Work instructions:
(A) Reproduce the passage on concrete driveway costs word for word, starting at "If you’re going" and ending at "rebar for reinforcement.".
(B) List every dollar amount that appears in the passage on concrete driveway costs, in order.
(C) Carry the passage on concrete driveway costs forward, picking up after its last sentence.

═══ Quoted text

If you’re going to “do it yourself”, you will save some money on the labor costs. Labor costs of a concrete driveway usually range from 50% to 60% of the total costs of installation.





the average costs of a concrete driveway

The average concrete driveway costs between $2400.00 and $4800.00 to install based on a 400 square foot to 600 square foot driveway size. That’s based on a thickness of 4 inches with a 2 foot mat of rebar for reinforcement.

The gravel sub-base preparation could add  $1000.00 to $4000.00 to the total cost depending on how much gravel you need and if you have to demo and haul off an existing driveway.

Doing the work yourself you could save half of the costs above. Material costs for concrete and rebar for a 16′ x 25′ x 4″ concrete driveway will cost between $1000 and $1200 dollars.

══════
═══ Given information

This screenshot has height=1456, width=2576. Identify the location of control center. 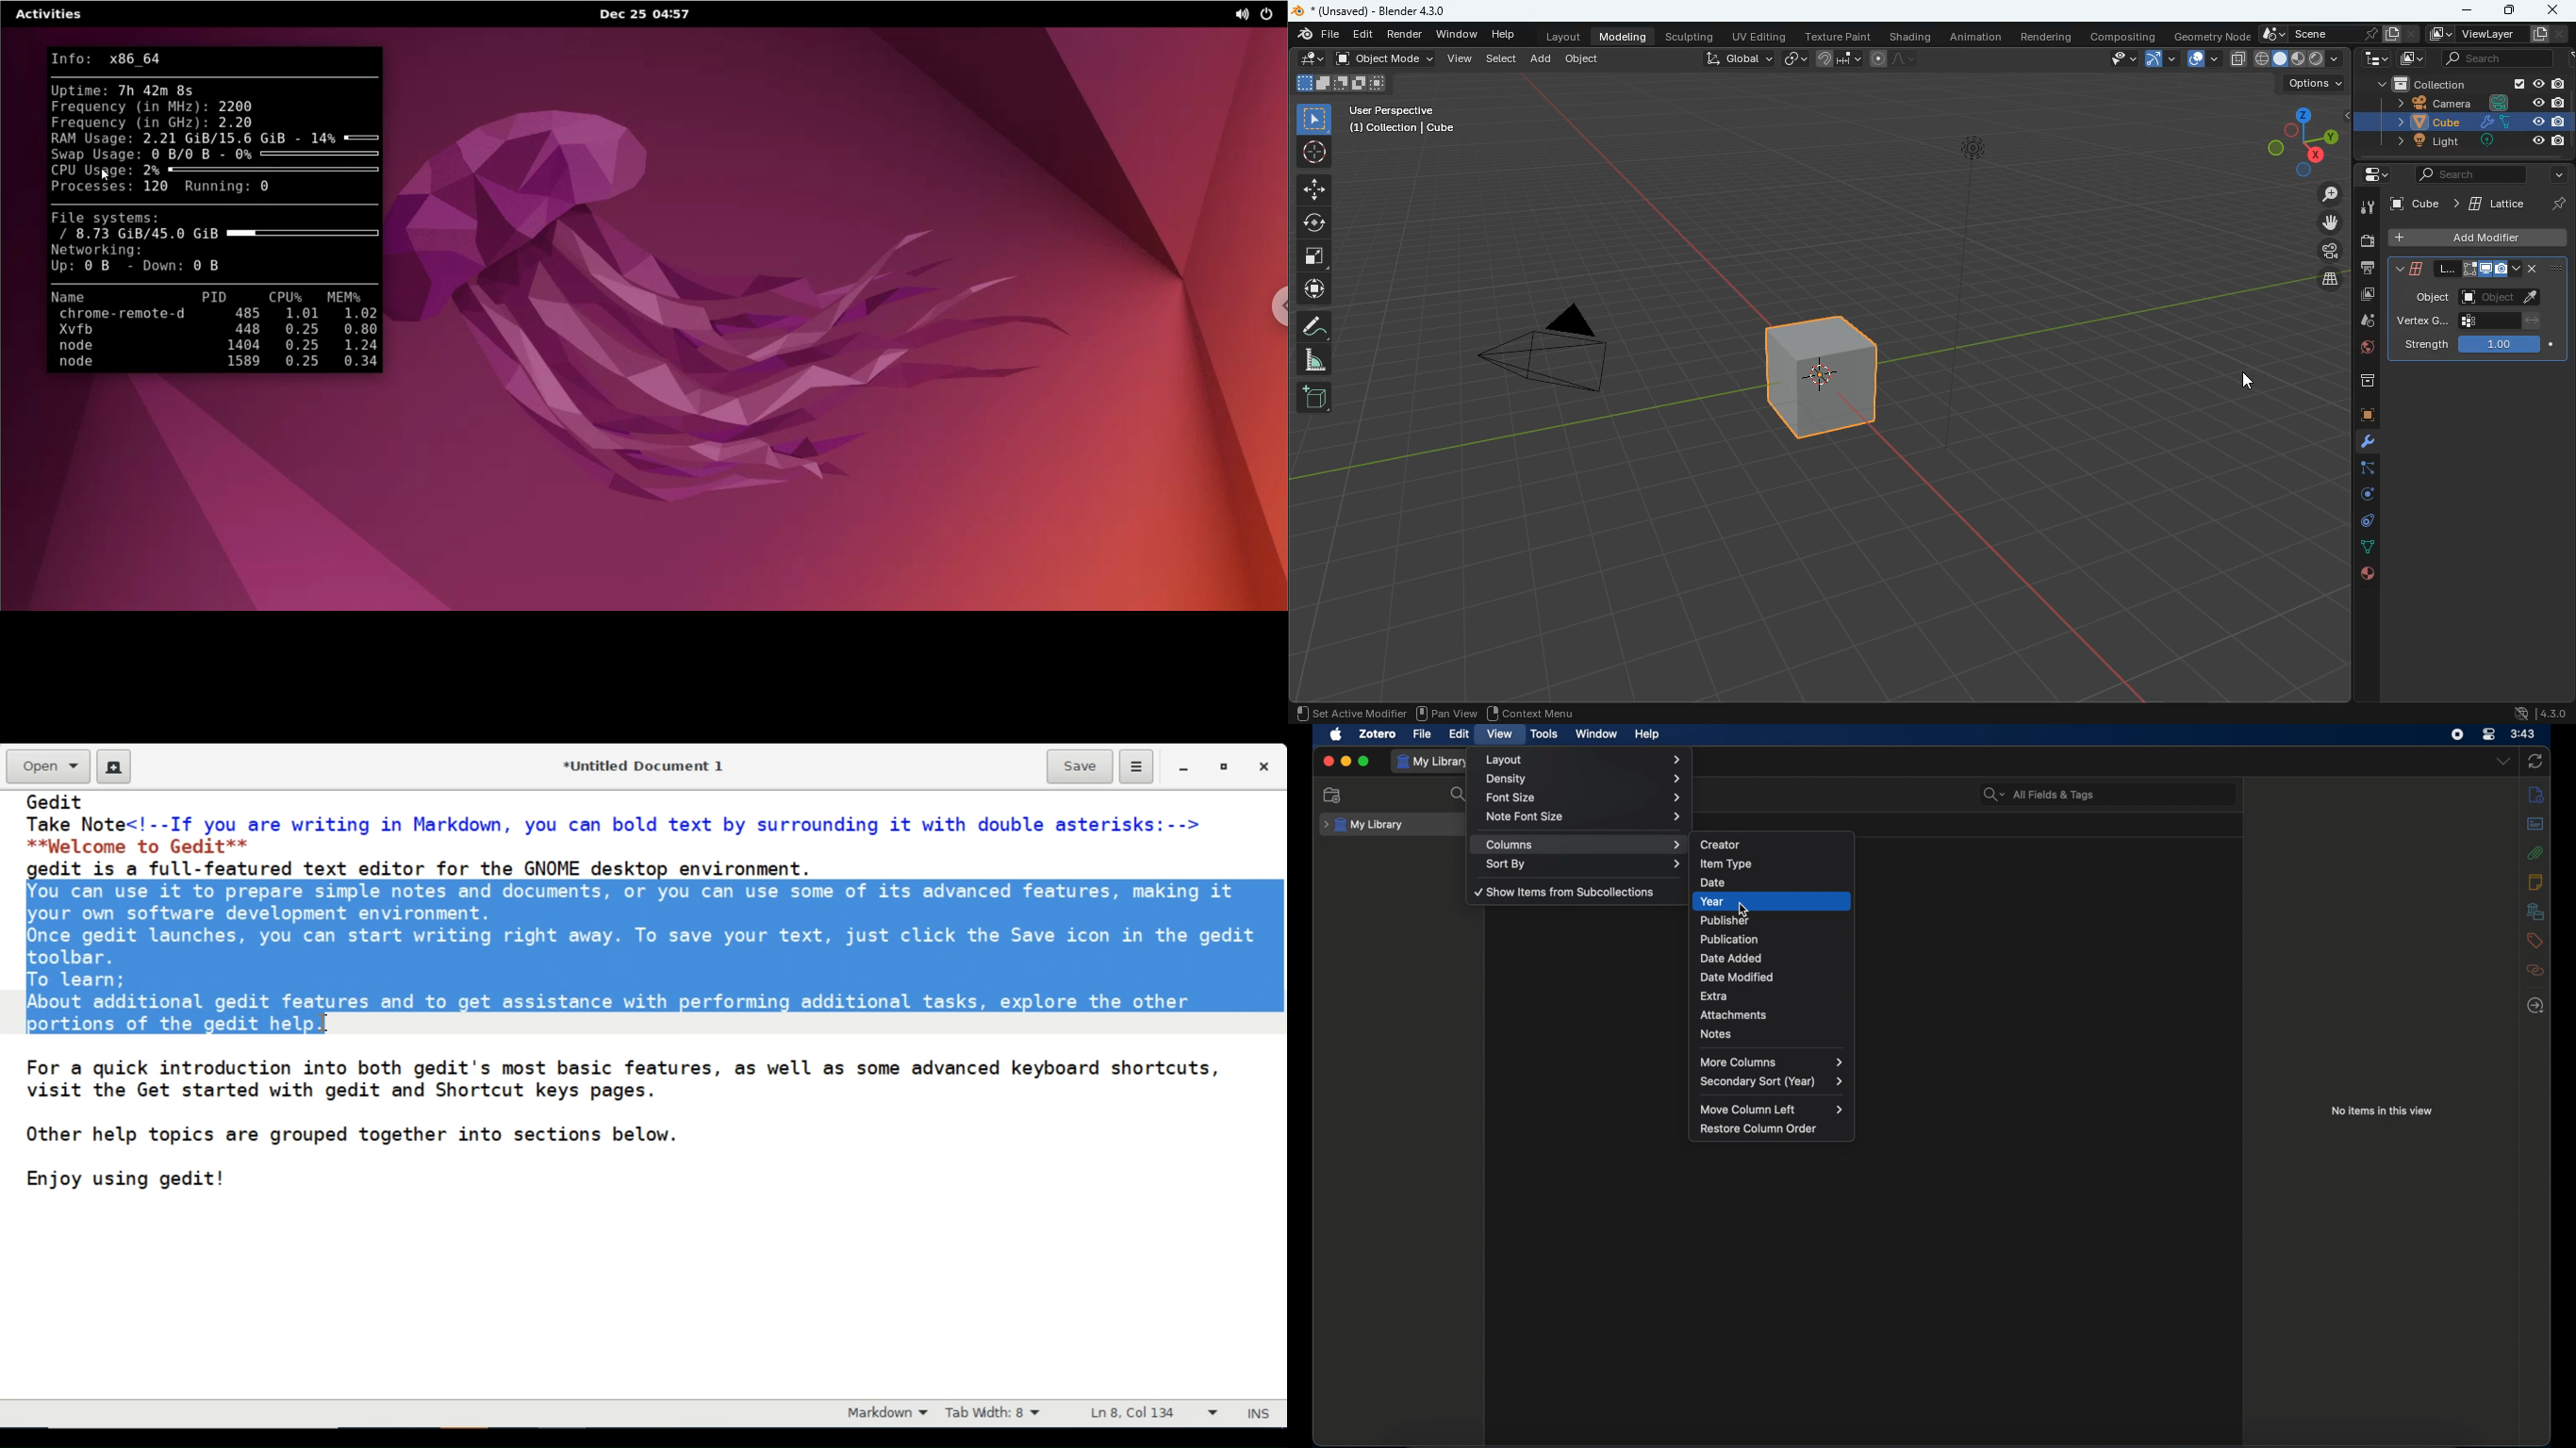
(2490, 734).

══════

Final answers:
(A)
If you’re going to “do it yourself”, you will save some money on the labor costs. Labor costs of a concrete driveway usually range from 50% to 60% of the total costs of installation.





the average costs of a concrete driveway

The average concrete driveway costs between $2400.00 and $4800.00 to install based on a 400 square foot to 600 square foot driveway size. That’s based on a thickness of 4 inches with a 2 foot mat of rebar for reinforcement.

(B) $2400.00, $4800.00, $1000.00, $4000.00, $1000, $1200

(C)
how much it costs to pour a 12′ x 40′ concrete driveway

Design and Gravel Prep
Forming and Reinforcement
Pouring the concrete
Finished concrete driveway

The costs breakdown for a 12′ by 40′ concrete driveway like the one we did above are below:

  1. Remove existing driveway and gravel prep – Labor 600.00 – Materials $600.00
  2. Forming & install reinforcement – Labor $750 – Materials $150
  3. Pouring & Finishing the concrete – Labor $1500 – Concrete $1100 (5″ thick)

Total cost of the concrete driveway: $4700.00

Deduct labor costs if you do it yourself: $4700 – $2850 = $1850.00 diy concrete driveway cost.

NOTE: These are my costs of labor and materials in my area, your actual costs for both of these may vary greatly depending on your situation.

basic tools for pouring a concrete driveway

Here’s a list of tools we use to pour and finish a basic plain gray broom finished concrete driveway:

Please note, these are affiliate links and I may make a small commission if you click through to Amazon and purchase these tools.

can i pour my own concrete driveway?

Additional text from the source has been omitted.